One day, you’re walking down your block and suddenly you spot a furry feline face poking out from behind a bush. Or perhaps a cat you’ve never seen before dashes across the yard and disappears under a parked car. You want to help, but what can you do?
The first rule of helping stray cats: hands off! Don’t go chasing after him right then and there. It’s unlikely you’ll catch him but it is likely that you’ll frighten him. Even if you do manage to get close enough, you’ll be risking serious injury if you attempt to grab him. A scared cat can inflict a lot of damage very quickly.
The second rule of helping stray cats: play detective. Is this a pet cat who was recently lost? A stray cat who has been on his own for a time but warms up to people once he gets to know them? A feral cat who by nature is wary of people and prefers living outside a traditional home?

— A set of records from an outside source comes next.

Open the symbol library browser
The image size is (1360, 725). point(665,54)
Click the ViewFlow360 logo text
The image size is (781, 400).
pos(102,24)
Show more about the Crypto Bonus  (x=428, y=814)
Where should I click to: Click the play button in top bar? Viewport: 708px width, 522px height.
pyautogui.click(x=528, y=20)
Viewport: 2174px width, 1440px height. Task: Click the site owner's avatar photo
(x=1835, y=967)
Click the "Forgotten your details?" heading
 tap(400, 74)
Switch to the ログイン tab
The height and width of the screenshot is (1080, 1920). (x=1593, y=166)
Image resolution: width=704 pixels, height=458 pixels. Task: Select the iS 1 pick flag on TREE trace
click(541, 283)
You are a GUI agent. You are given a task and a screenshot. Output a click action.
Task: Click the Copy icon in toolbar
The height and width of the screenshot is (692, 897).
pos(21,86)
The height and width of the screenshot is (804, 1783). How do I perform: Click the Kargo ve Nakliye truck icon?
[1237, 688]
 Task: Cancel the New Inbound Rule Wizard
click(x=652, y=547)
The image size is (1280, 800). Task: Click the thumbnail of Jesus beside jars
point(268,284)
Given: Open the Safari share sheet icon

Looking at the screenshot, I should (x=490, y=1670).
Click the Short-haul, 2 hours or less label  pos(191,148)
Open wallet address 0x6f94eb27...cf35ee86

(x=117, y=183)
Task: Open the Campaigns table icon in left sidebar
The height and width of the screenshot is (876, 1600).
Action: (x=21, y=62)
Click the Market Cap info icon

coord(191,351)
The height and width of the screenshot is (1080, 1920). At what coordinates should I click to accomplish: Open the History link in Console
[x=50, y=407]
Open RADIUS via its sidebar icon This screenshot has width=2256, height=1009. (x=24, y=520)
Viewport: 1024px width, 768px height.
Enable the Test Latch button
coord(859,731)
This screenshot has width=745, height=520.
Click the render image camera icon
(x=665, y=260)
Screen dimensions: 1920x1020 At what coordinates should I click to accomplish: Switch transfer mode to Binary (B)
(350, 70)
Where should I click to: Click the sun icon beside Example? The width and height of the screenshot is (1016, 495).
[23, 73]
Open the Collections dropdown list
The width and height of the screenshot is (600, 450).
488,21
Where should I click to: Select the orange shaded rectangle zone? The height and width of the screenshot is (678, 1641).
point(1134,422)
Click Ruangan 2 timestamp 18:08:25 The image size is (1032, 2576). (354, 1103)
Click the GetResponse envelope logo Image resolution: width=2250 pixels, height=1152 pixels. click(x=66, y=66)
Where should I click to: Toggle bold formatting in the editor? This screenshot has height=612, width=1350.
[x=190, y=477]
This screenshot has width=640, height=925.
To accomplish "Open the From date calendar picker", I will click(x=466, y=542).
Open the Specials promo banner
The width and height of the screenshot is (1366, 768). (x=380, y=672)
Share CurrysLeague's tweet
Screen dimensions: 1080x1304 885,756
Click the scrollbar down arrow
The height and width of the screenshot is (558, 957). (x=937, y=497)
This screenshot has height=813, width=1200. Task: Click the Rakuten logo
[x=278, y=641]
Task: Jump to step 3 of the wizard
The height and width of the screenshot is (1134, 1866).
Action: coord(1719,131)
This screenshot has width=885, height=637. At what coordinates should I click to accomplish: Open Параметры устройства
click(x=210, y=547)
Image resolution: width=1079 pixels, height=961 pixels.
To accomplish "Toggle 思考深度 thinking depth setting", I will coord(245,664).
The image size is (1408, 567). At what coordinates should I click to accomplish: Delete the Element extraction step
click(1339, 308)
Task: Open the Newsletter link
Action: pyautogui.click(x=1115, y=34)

To find out, ask neighbors and other people in the immediate area if they know anything about the cat. Did he just arrive or has he been seen around for some time? Is anyone feeding him, providing shelter or even letting him in their house? Does he have a collar and tags? Has anyone posted “lost cat” signs?
How to help a friendly cat
If it turns out kitty is lost, then of course you’ll want to contact his owner and return him. If he’s a friendly stray, then probably he lived in a home at one time and might be adoptable. Check with your local animal shelter and rescue groups to see if any have room to take in another cat and find him a home. If they do, lure the cat into a carrier with a can of tuna and close the door behind him, but don’t try to force him in. Ask for assistance from someone experienced in handling cats. When in doubt, use a humane box trap. You can try borrowing a trap from a local cat rescue group, animal shelter, animal control officer or spay/neuter clinic.
If the shelter is overcrowded and the rescue groups are all full, then don’t try to bring them one more friendly cat they can’t place. Consider fostering him yourself and looking for a permanent home. If that’s not possible either, then get him neutered and care for him outdoors, providing food and a warm outdoor cat shelter.
Caring for feral cats
If your neighborhood cat is feral, or it doesn’t seem like he’s ever lived in a home, then he likely isn’t adoptable, But he can stay outdoors while you provide food and shelter.
But the most important rule for caring for feral cats: fix them, fast. You must use a trap to capture him and transport him to a veterinary clinic for spay/neuter. A day or two after the surgery, he can be released back outside. It’s important to call ahead and schedule an appointment before you trap the cat so you can quickly bring him in after he’s caught. For more information on trapping feral cats and caring for them before and after surgery, check out Neighborhood Cats or Alley Cat Allies. .
If there’s one feral cat living in your neighborhood, it’s very likely others are there too. Take a look around, and talk with your neighbors about how you can all work together to help them. It’s important to get all of your neighborhood’s cats spayed or neutered so you don’t end up with even more cats. This is called Trap-Neuter-Return or TNR, and it’s the most effective and humane way to control the free-roaming cat population.
It takes a bit of time and work, but when you’re done and your neighborhood cat is now in a new home or being cared for outdoors, you’ll know you’ve made a difference.